WHAT YOU NEED TO DO: Quote every line of the entries below word for word, leaving out the pictures.

____ SUPPLIED INFORMATION

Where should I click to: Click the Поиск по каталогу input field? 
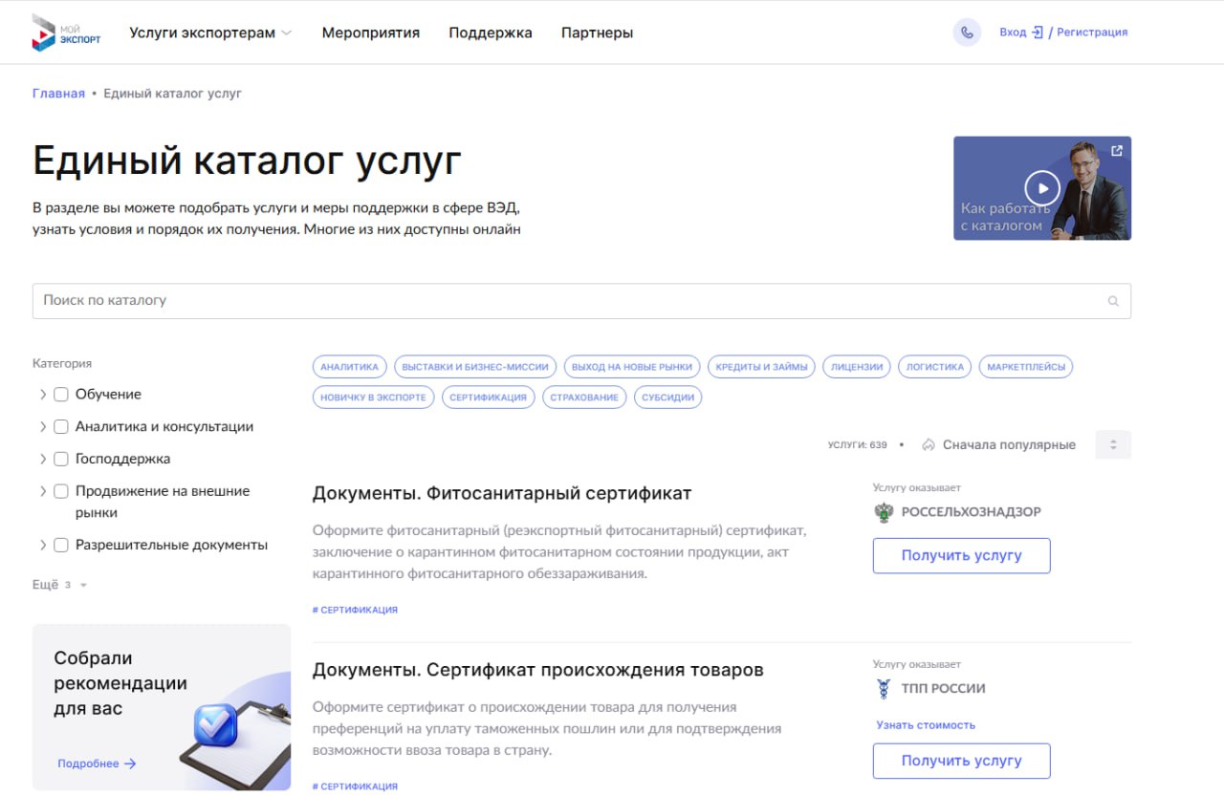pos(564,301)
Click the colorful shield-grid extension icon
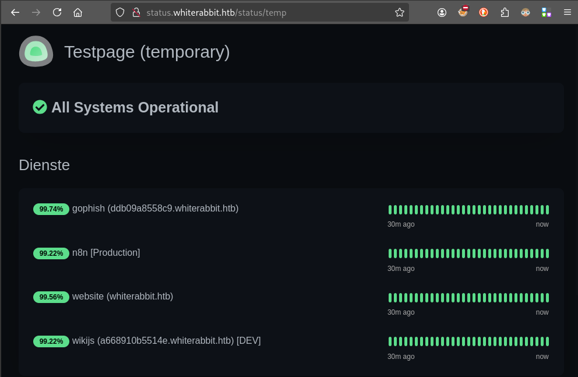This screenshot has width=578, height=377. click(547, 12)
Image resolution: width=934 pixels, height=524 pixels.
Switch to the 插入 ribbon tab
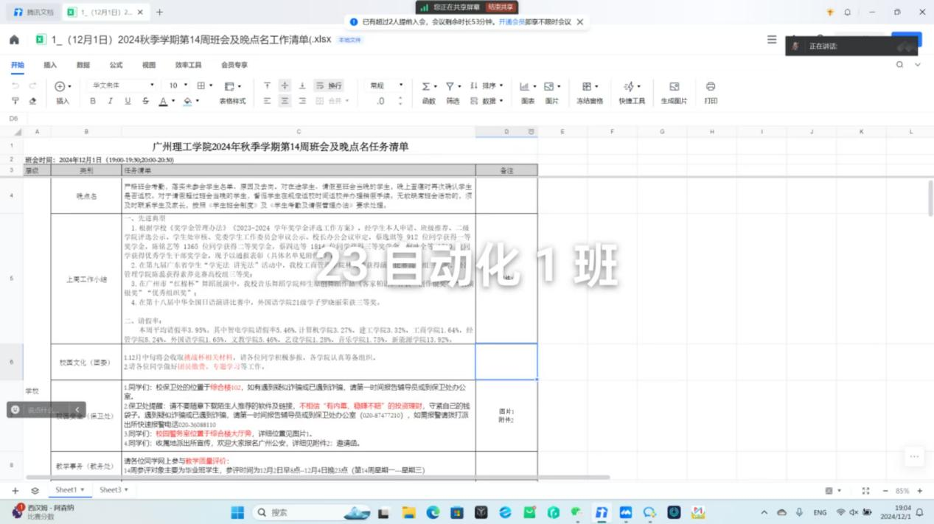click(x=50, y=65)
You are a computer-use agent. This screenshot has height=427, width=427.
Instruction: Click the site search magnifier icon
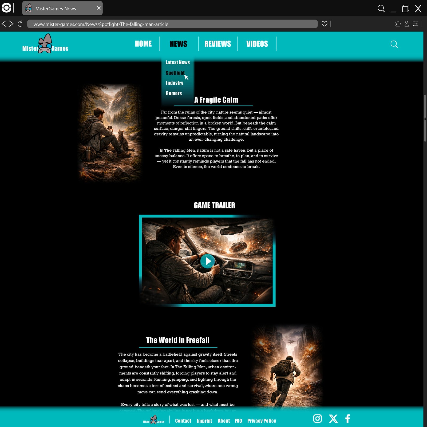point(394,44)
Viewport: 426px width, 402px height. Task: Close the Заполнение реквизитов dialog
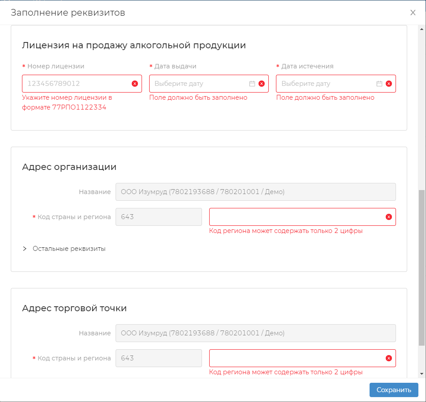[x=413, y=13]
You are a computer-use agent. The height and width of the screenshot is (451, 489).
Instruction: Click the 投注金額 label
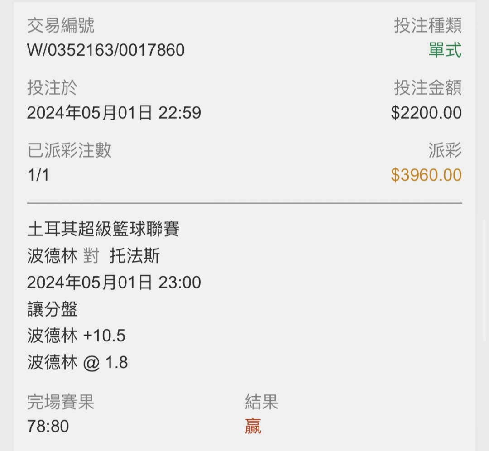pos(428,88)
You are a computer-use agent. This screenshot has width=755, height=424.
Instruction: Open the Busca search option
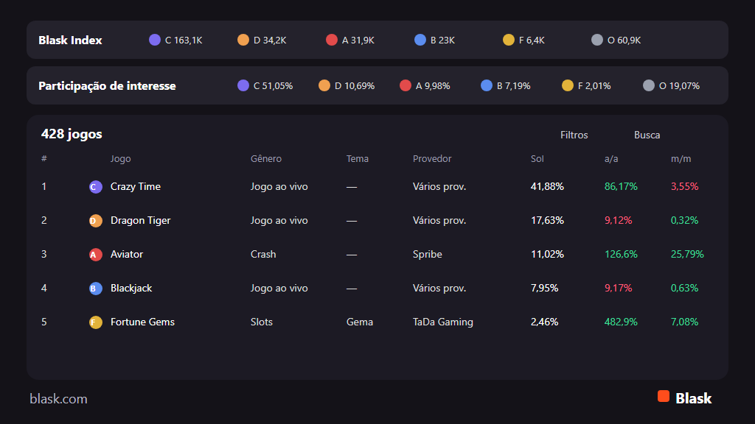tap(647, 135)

________

ANSWER BELOW:
Where should I click to: Click the Поиск по каталогу input field? 
pos(564,301)
Click the colorful shield-grid extension icon
This screenshot has width=578, height=377. click(547, 12)
Image resolution: width=934 pixels, height=524 pixels.
Switch to the 插入 ribbon tab
click(x=50, y=65)
You are a computer-use agent. This screenshot has height=427, width=427.
Instruction: Click the site search magnifier icon
point(394,44)
Viewport: 426px width, 402px height. Task: Close the Заполнение реквизитов dialog
[x=413, y=13]
You are a computer-use agent. The height and width of the screenshot is (451, 489).
Instruction: Click the 投注金額 label
pos(428,88)
You are a computer-use agent. This screenshot has width=755, height=424.
Instruction: Open the Busca search option
tap(647, 135)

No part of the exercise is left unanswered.